◆ ABOUT THIS EXERCISE ◆
The required result is an exact copy of the lines from the one containing "This screenshot has width=800, height=595." to the last line of the records, both ends included, without pictures.

=== DATA FOR THE TASK ===

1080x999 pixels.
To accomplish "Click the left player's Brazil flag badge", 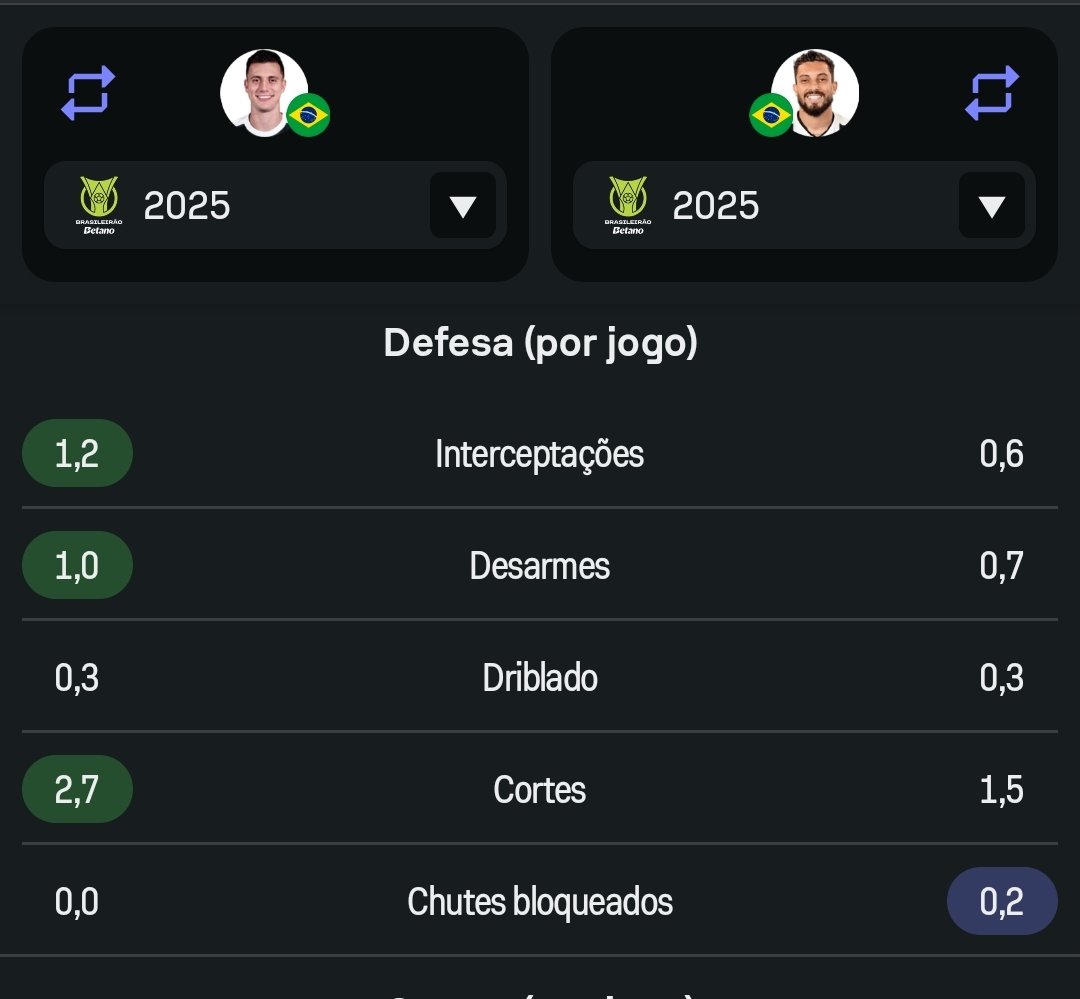I will click(308, 115).
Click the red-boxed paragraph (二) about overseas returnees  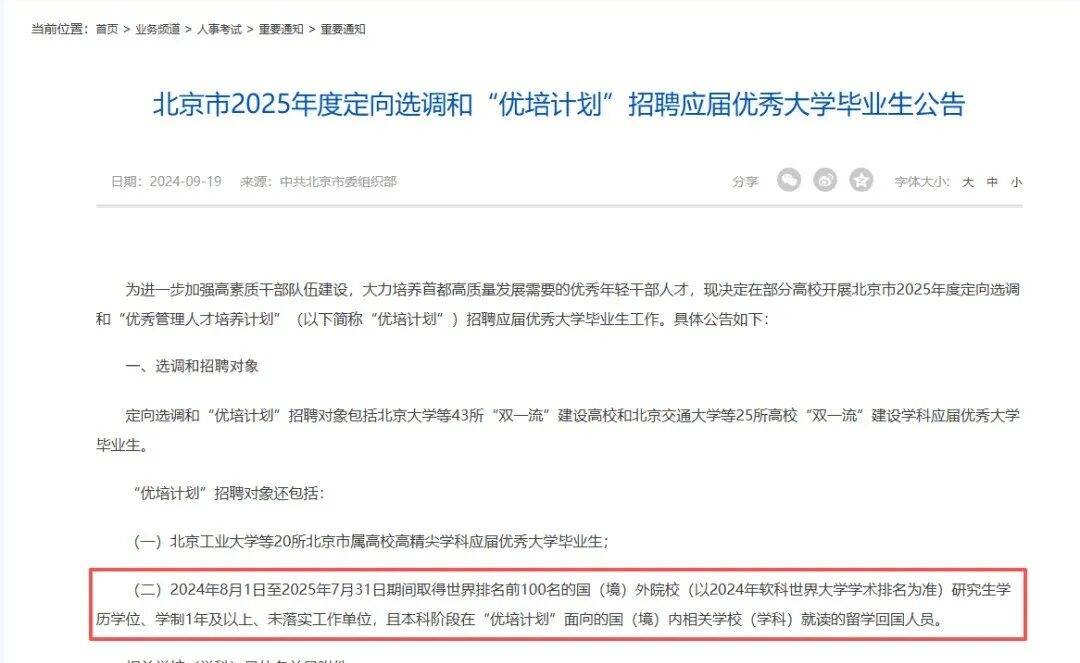tap(558, 604)
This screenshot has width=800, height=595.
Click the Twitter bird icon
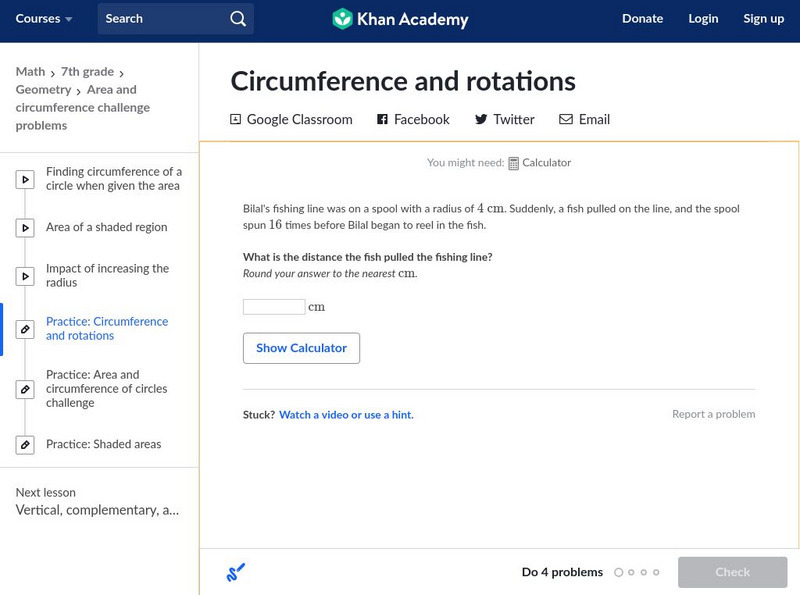(481, 120)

===

◆ REPLY ◆
This screenshot has width=800, height=595.
Click the Twitter bird icon
(481, 120)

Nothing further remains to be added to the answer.